The three top chemicals used in the frack fluid were hydrochloric acid, methanol, and hydro-treated light petroleum distillates. Hydrochloric acid is used to keep the well casings free of mineral build-ups, while methanol is used to increase viscosity. Petroleum distillates are refined products like diesel, kerosene, or fuel oil, and are used to make the fluid “slick,” or soapy, and thereby reduce friction.
Producers have steered away from using distillates in their fracking fluids in recent years to avoid stricter federal regulations. The so-called Halliburton Loophole in the Energy Policy Act of 2005 exempts chemicals used in hydraulic fracturing from federal oversight. But diesel is an exception. That’s because it moves quickly through water, and even small amounts of the neurotoxins within the liquid fuel cause liver and kidney damage.
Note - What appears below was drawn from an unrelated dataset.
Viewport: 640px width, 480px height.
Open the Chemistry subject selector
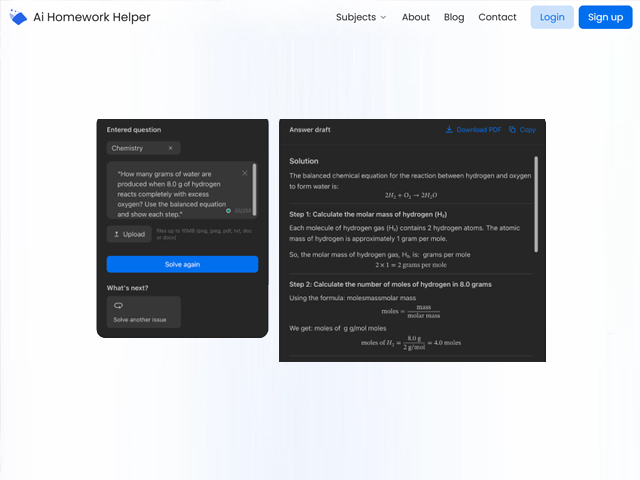pos(135,148)
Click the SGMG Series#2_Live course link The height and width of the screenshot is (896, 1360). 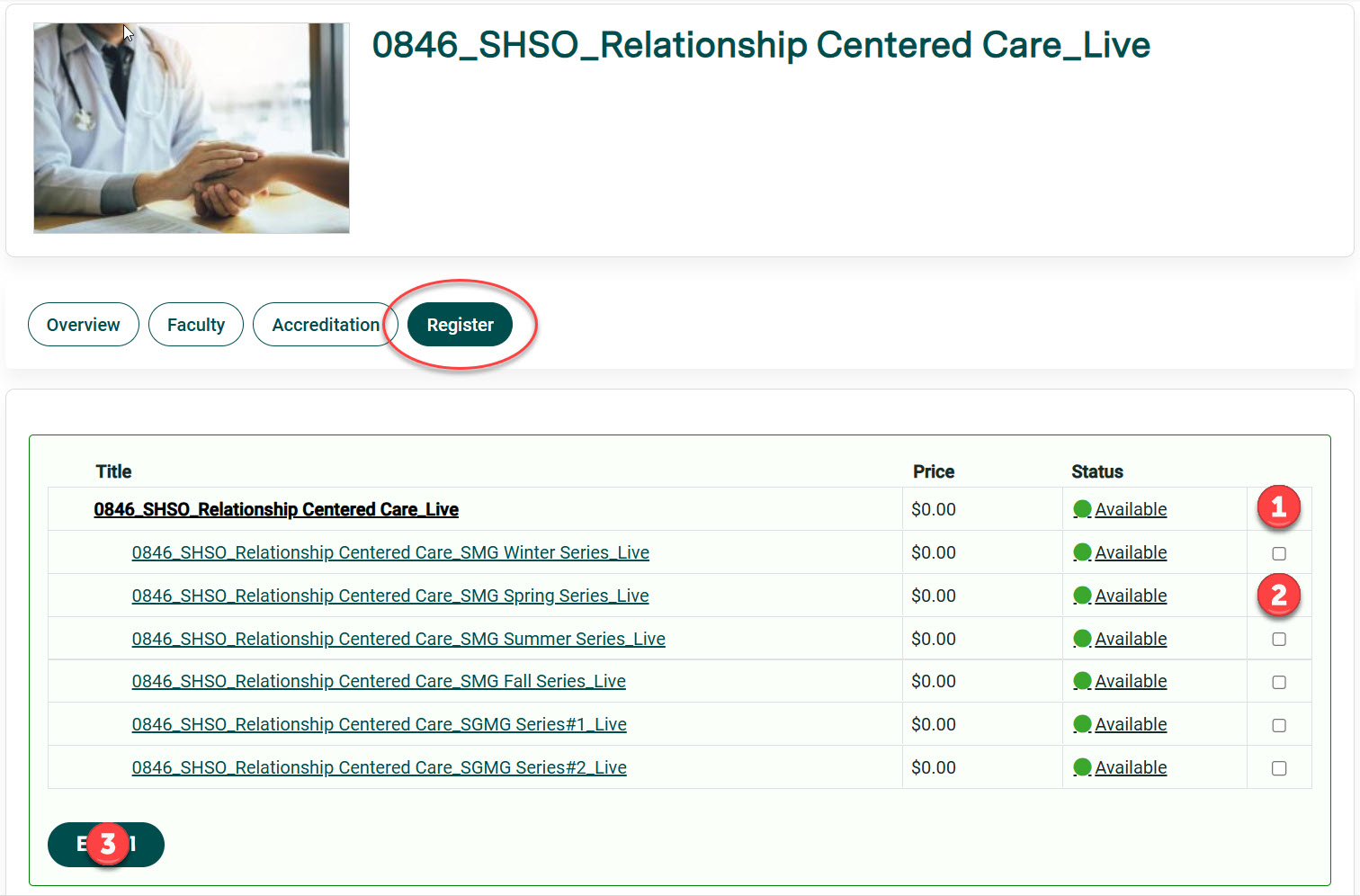(379, 768)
The agency analyzed the information provided to FracFocus for a two-year time frame stretching from January, 2011 to February, 2013. During that time, the reports show that drillers in Pennsylvania used about 11 billion gallons of water to frack 2,483 wells.
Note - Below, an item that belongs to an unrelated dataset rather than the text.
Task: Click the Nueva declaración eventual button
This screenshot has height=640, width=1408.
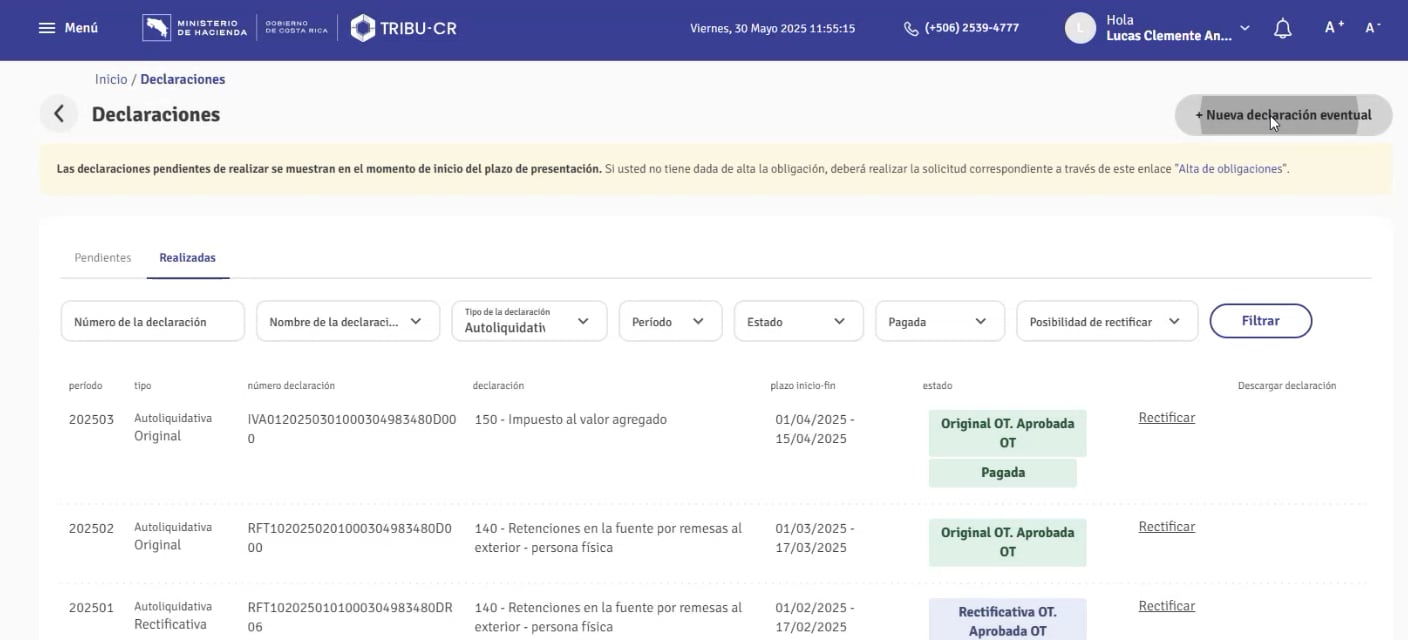Action: point(1282,114)
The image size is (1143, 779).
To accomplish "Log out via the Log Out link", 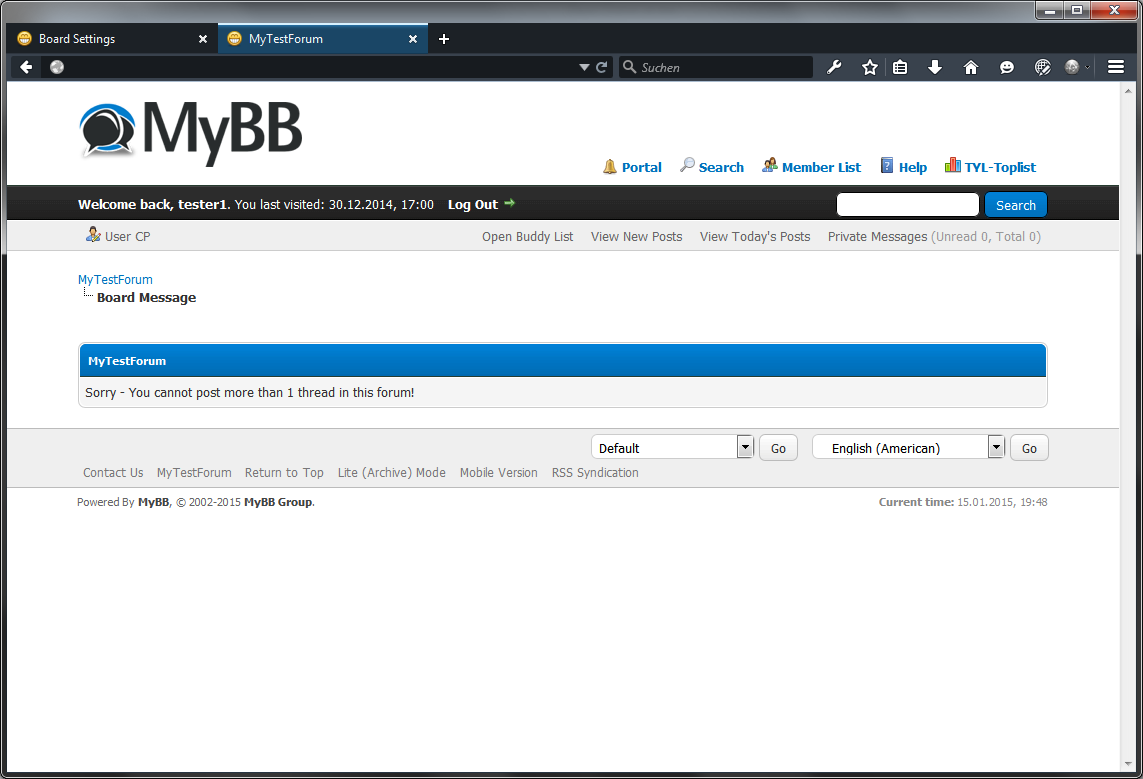I will tap(473, 204).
With funding from industry trade groups, FracFocus launched in April 2011 as an optional disclosure tool. The effort was a response to criticism regarding industry exemptions from several federal environmental regulations, which would have required chemical disclosure, among other things. More than 200 operators voluntarily uploaded their fracking fluid recipes for each well – with the exception of those ingredients companies deemed “trade secrets.”
FracFocus is run by the Interstate Oil and Gas Compact Commission and the Groundwater Protection Council, both based in Oklahoma City. The IOGCC is a multi-state government agency and the GWPC is a nonprofit group of state regulators who oversee water quality and oil and gas development. Pennsylvania is a member of both organizations.
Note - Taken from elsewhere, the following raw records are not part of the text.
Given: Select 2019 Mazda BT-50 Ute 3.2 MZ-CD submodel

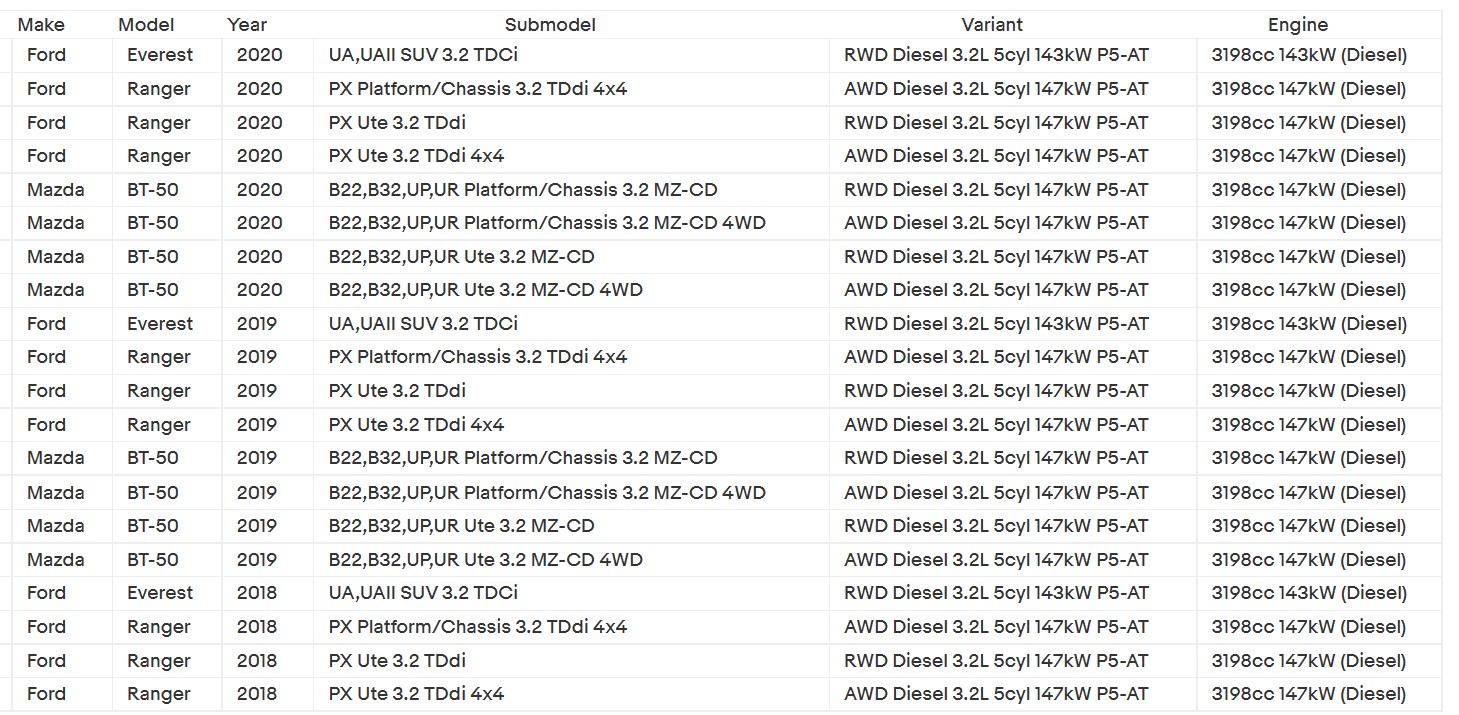Looking at the screenshot, I should click(x=462, y=526).
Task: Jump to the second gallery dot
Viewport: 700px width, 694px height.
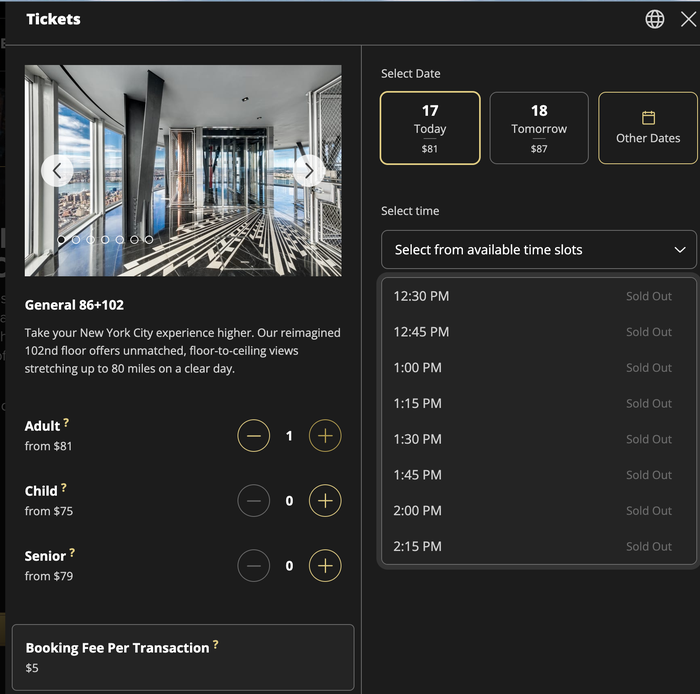Action: [x=76, y=240]
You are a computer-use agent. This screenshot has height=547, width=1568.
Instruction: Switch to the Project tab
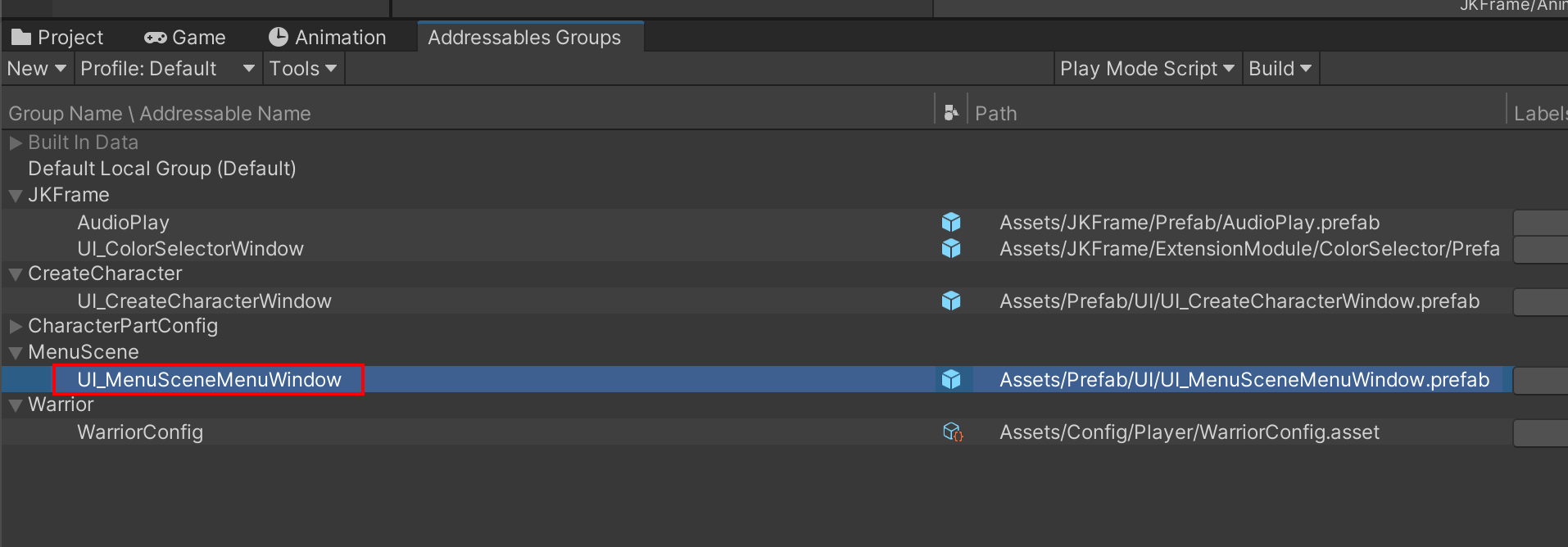point(57,38)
Jeanne Briskin, coordinator for the EPA’s frack study, praised both the Groundwater Protection Council and the IOGCC for their cooperation. A recent report by Inside Climate News revealed that the EPA’s fracking study has been stymied by industry players who have thwarted efforts to collect good data.
“This is one source of data to help us understand the frequency of chemical use, and the amounts of water used,” said Briskin.
But the report also has limitations. Tom Burke told reporters that the information is underestimated due to the fact that not all states required companies to report their water and chemical usage, and  industry could refrain from reporting anything it deemed a “trade secret.”
Seventy percent of all well reports included at least one undisclosed entry due to trade secret claims.
StateImpact has reported on the difficulties associated with how FracFocus makes their data available to the public. Each report is in a PDF file, which makes it difficult to do any type of analysis. PDFs are not “machine-readable.” In other words, computers can’t understand the documents, so it’s harder to tell machines to pull the data out and organize the information as a table or a spreadsheet. (An Excel spreadsheet is one example of a “machine-readable” document.)
But FracFocus recently announced plans to improve the site. Pennsylvania requires its drillers to report the contents of frack water to the site, but reports have shown that the state provides little oversight over whether the reports are timely and accurate.
The EPA would not answer questions on the toxicity of the chemicals listed, but said that analysis would be forthcoming along with the broader report due out within the next couple of months.